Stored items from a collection
*** Block opens ***

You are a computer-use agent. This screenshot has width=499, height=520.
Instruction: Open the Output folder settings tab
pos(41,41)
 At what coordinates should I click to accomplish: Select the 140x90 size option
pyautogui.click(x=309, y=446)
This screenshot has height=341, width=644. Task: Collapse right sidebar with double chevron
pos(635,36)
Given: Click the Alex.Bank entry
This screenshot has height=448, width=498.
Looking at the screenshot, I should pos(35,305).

*** Block closes ***
*** Block opens ***

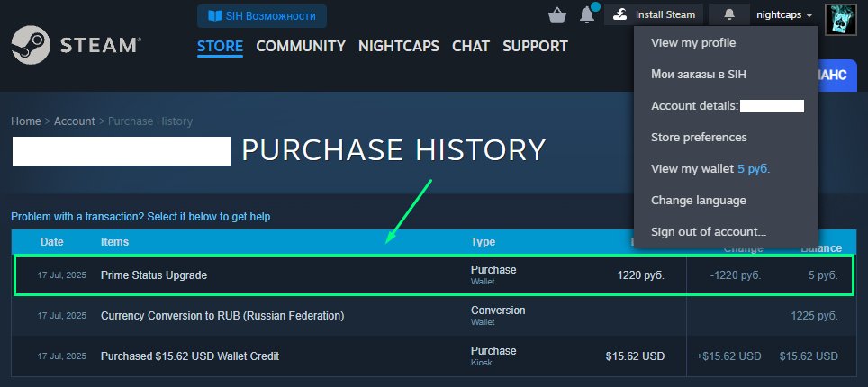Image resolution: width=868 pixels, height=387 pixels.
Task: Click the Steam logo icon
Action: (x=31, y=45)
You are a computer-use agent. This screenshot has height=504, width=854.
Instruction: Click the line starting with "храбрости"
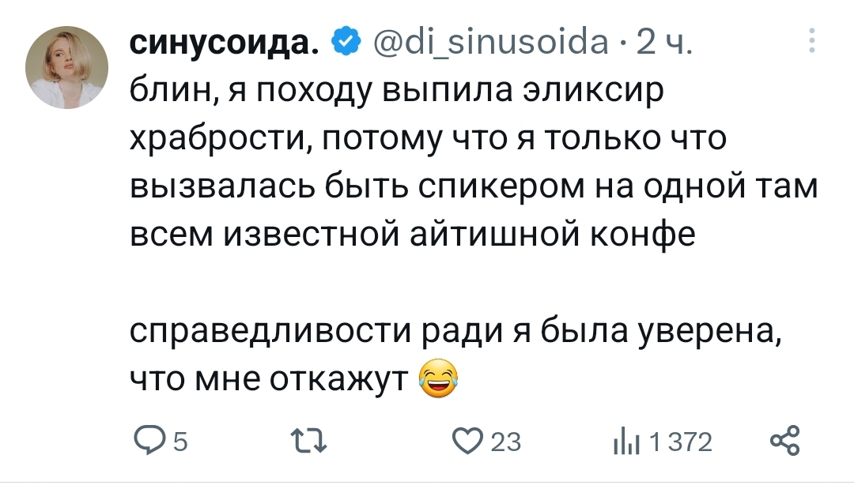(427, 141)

*** Block closes ***

- [What the task asks]: Locate the word "agent" in the records above, and return each line that has it.

- [Answer to this exercise]:
You are a computer-use agent. This screenshot has width=499, height=520.
You are a computer-use agent. This screenshot has height=504, width=854.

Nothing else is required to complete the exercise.